TEXT SHOWN:
To do this, the circuit is linearized at the operating point and the parameters for the small-signal models used must be set.

Very simple approximations for determining these parameters for a BJT, a MOSFET and a JFET are given below.

See [Thompson], [Tietze/Schenk], [Vladimirescu].

Even if you get specific values for the parameters from the data sheets, curves or SPICE parameters, you should always be aware of the device variation and the dependence of the parameters on the voltages, currents and temperature.

Figure 109: Active region of a transistor

The approximations apply to the active region of the transistors and only to individual transistors. The influence of the substrate on integrated circuits is not taken into account.

The circuit is at the desired operating point and, in particular, the collector current or drain current of the transistor is known.

17.1 Small signal models

The parameters are determined for the following small-signal models.

17.1.1 BJT

Figure 110: NPN BJT small signal model

Formula for IC

$I_C = I_S e^{\frac{V_{BE}}{V_T}} ( 1 + \frac{V_{CE}}{V_A} )$

$V_{CE} > V_{BE}$

17.1.2 MOSFET

Figure 111: NMOSFET small signal model

Formula for ID in the active region

$I_D = \frac{K}{2} (V_{GS} - V_{th})^2 (1+\frac{V_{DS}}{V_A})$

$V_{GS} >= V_{th}$

$V_{DS} >= V_{GS} - V_{th}$

$V_A = \frac{1}{\lambda}$

17.1.3 JFET

Figure 112: JNFET small signal model

Formula for ID in the active region

$I_D = Beta (V_{GS} - V_{th})^2 (1+\frac{V_{DS}}{V_A})$

$V_{GS} >= V_{th}$

$V_{DS} >= V_{GS} - V_{th}$

$V_A = \frac{1}{\lambda}$

17.2 Determination based on experience

At the beginning of a circuit design, there are often no special components and therefore no data sheets or SPICE models.

In this case one will often use typical values. It is reasonable to differentiate between small signal transistors and power transistors.

In the further course of the design, these values are refined and special types are selected.

17.2.1 BJT, typical values

Parameter	Small signal transistor	Power transistor
Ic	1 mA	1 A
gm	0.038 S	38 S
beta	100..400	50..200
V_BE	0.7 V	0.7..1 V
RBE	5 kOhm	5 Ohm
Rx	20..500 Ohm	0.1..50 Ohm
CBE	20 pF	20 nF
CBC	2 pF	2 nF
Ro	100 kOhm	100 kOhm

17.2.2 MOSFET, typical values

parameter	Small signal transistor	Power transistor
Id	10 mA	1 A
gm	0.05 S	2 S
CGD	4 pF	200 pF
CGS	20 pF	2000 pF
RDS	50 kOhm	50 kOhm

For small Id currents note the subthreshold effect.

DATA PROVIDED:

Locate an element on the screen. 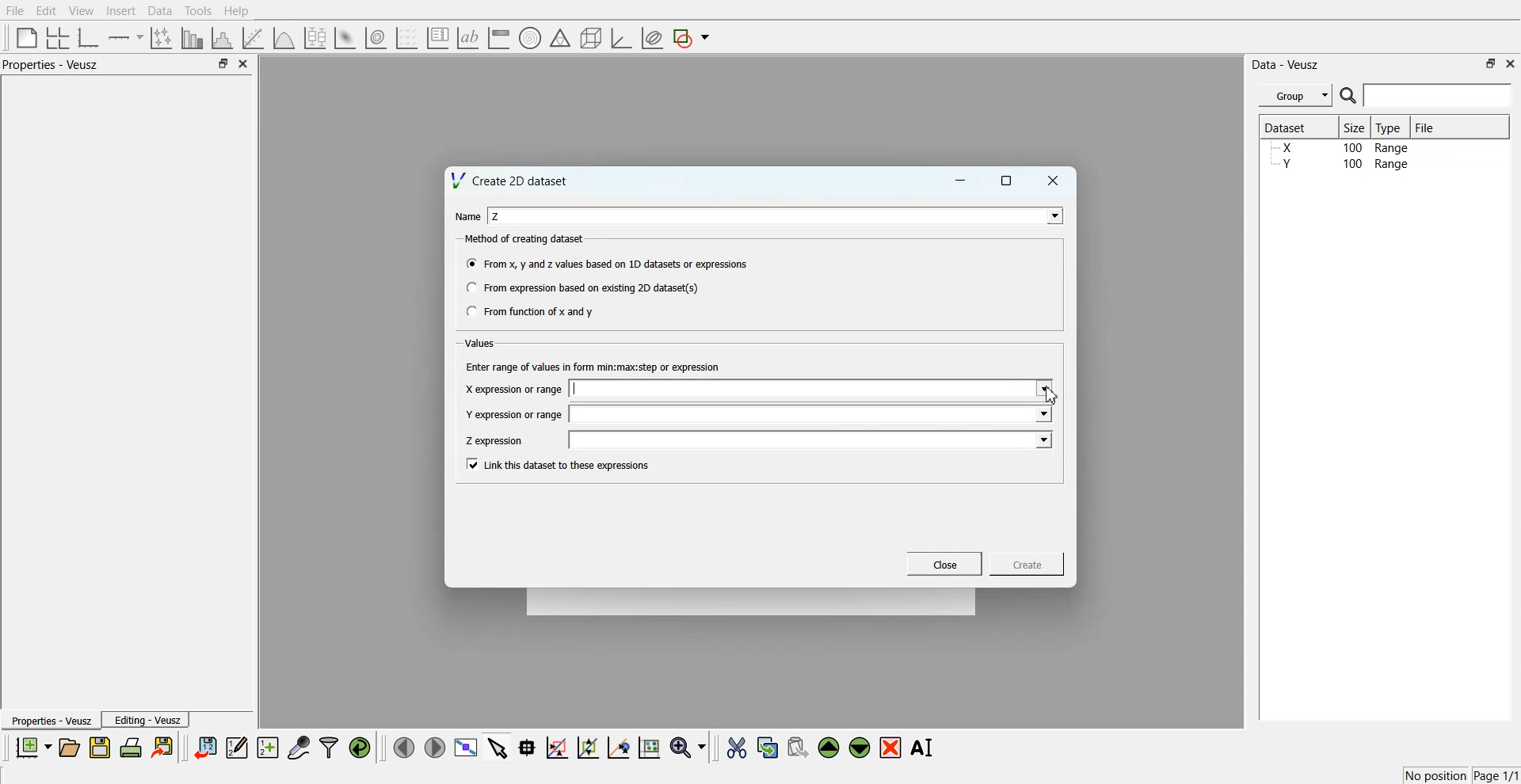 The height and width of the screenshot is (784, 1521). Group is located at coordinates (1296, 95).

WORK REQUIRED: Return, word for word, the stretch of the transistor parameter text from "Even if you" through "currents and temperature.".

EXPECTED ANSWER:
Even if you get specific values for the parameters from the data sheets, curves or SPICE parameters, you should always be aware of the device variation and the dependence of the parameters on the voltages, currents and temperature.